What to produce: Lines to restate from the data below: from the one containing "298x644 pixels. At" to the one containing "Given: Select the yellow Qzone star icon", both included. Give them again exactly, and only them.

═══ Information supplied ═══

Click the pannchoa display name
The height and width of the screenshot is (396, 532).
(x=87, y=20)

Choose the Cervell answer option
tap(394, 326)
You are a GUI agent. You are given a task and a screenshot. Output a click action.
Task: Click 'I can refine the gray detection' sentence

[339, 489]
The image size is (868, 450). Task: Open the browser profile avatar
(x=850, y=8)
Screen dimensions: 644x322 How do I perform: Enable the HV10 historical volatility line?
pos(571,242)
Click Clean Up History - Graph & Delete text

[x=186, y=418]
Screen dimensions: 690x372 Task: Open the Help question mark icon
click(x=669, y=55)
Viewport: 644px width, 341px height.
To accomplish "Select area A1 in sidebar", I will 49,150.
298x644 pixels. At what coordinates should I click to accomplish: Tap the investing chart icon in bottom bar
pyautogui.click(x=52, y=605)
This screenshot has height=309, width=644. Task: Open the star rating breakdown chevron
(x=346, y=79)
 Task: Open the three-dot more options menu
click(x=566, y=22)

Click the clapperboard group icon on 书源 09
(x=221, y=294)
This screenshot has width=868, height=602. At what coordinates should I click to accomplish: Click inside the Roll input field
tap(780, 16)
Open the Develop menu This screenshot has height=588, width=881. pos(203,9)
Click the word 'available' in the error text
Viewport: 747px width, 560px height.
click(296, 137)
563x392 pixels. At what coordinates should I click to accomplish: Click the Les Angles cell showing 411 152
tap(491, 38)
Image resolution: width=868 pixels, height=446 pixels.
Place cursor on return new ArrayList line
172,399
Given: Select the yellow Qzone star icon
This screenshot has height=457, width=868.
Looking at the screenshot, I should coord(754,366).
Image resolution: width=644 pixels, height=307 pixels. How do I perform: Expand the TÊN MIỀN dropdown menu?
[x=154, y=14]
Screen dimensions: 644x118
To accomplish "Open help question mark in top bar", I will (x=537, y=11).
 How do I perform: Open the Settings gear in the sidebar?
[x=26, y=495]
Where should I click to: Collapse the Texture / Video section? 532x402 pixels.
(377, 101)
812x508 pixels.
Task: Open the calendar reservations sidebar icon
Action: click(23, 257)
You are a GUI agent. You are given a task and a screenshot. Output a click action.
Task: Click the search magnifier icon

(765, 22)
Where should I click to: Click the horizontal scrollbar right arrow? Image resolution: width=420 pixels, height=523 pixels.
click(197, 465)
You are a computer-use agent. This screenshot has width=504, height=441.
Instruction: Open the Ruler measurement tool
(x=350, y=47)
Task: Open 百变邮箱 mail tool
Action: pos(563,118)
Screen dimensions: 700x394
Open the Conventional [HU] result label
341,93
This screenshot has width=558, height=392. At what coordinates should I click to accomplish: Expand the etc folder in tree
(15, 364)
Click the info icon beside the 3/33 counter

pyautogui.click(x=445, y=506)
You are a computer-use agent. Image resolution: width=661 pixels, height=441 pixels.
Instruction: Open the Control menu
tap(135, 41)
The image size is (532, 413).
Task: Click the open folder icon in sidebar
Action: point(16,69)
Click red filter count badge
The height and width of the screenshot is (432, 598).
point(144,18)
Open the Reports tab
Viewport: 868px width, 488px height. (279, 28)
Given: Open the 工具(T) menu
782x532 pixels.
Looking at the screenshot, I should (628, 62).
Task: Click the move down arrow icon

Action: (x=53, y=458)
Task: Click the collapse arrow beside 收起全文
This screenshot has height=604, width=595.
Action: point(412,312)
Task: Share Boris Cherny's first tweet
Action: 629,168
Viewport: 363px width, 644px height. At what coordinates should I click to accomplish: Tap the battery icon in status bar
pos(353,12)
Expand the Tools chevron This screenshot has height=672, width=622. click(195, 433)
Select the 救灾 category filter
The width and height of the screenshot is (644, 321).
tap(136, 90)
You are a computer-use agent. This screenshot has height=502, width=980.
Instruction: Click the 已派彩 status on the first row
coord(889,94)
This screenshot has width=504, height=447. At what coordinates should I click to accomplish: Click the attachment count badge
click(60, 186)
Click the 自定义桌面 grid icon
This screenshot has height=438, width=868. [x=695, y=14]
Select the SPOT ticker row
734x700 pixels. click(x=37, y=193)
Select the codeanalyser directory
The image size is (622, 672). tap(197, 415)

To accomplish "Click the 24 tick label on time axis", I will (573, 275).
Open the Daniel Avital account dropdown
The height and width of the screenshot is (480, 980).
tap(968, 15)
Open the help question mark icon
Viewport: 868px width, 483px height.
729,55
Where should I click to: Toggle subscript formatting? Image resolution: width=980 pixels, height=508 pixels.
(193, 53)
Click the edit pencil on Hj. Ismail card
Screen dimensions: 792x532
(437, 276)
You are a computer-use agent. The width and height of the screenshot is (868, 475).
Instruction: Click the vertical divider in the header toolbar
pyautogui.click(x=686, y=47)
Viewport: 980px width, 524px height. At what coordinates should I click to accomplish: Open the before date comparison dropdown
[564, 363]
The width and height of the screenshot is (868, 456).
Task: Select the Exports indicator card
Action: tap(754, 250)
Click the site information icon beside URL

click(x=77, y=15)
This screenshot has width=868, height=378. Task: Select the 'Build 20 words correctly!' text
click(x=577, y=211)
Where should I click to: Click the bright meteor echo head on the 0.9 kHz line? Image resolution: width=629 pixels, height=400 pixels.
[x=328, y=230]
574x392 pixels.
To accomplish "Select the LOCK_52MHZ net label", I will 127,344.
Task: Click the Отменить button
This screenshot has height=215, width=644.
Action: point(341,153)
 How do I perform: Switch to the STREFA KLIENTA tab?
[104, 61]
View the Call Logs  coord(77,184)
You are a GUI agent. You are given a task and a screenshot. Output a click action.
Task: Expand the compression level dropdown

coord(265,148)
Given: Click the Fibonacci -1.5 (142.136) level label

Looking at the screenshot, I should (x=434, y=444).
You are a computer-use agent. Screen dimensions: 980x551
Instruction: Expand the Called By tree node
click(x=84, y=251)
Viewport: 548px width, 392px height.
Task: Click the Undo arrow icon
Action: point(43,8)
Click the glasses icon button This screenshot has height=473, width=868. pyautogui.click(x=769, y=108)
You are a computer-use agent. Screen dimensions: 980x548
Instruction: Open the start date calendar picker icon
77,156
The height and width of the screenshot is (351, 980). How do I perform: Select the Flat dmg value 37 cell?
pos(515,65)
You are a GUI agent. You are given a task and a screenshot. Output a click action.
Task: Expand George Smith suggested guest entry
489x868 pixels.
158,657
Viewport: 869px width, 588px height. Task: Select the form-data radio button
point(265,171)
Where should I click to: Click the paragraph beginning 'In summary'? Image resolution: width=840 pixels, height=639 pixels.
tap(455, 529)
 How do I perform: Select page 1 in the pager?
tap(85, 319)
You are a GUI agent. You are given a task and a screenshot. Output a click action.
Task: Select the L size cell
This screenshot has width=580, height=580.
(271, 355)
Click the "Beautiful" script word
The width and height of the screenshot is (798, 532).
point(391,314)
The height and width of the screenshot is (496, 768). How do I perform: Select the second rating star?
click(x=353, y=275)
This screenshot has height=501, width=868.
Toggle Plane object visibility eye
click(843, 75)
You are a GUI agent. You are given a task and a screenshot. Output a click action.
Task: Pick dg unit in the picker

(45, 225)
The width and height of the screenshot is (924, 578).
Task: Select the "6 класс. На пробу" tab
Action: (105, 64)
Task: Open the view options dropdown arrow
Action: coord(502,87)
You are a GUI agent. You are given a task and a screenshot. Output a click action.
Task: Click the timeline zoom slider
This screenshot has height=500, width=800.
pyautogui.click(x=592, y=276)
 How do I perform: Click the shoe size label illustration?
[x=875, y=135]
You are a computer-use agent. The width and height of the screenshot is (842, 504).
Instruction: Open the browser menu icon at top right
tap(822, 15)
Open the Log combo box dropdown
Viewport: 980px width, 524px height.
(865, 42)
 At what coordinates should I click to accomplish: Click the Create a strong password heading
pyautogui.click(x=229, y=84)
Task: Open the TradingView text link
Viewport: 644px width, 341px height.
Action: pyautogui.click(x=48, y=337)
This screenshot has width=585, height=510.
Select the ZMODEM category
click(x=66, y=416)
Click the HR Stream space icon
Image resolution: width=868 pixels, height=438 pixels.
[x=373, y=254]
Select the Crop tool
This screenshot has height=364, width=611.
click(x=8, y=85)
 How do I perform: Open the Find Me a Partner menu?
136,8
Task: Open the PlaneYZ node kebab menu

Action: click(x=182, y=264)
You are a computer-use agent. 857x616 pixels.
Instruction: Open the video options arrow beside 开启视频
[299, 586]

═══

Finished exercise:
298x644 pixels. At what coordinates should I click to accomplish: Tap the investing chart icon in bottom bar
pyautogui.click(x=52, y=605)
This screenshot has height=309, width=644. Task: Open the star rating breakdown chevron
(x=346, y=79)
 Task: Open the three-dot more options menu
click(x=566, y=22)

Click the clapperboard group icon on 书源 09
(x=221, y=294)
This screenshot has width=868, height=602. At what coordinates should I click to accomplish: Click inside the Roll input field
tap(780, 16)
Open the Develop menu This screenshot has height=588, width=881. pos(203,9)
Click the word 'available' in the error text
Viewport: 747px width, 560px height.
click(296, 137)
563x392 pixels. At what coordinates should I click to accomplish: Click the Les Angles cell showing 411 152
tap(491, 38)
Image resolution: width=868 pixels, height=446 pixels.
Place cursor on return new ArrayList line
172,399
Given: Select the yellow Qzone star icon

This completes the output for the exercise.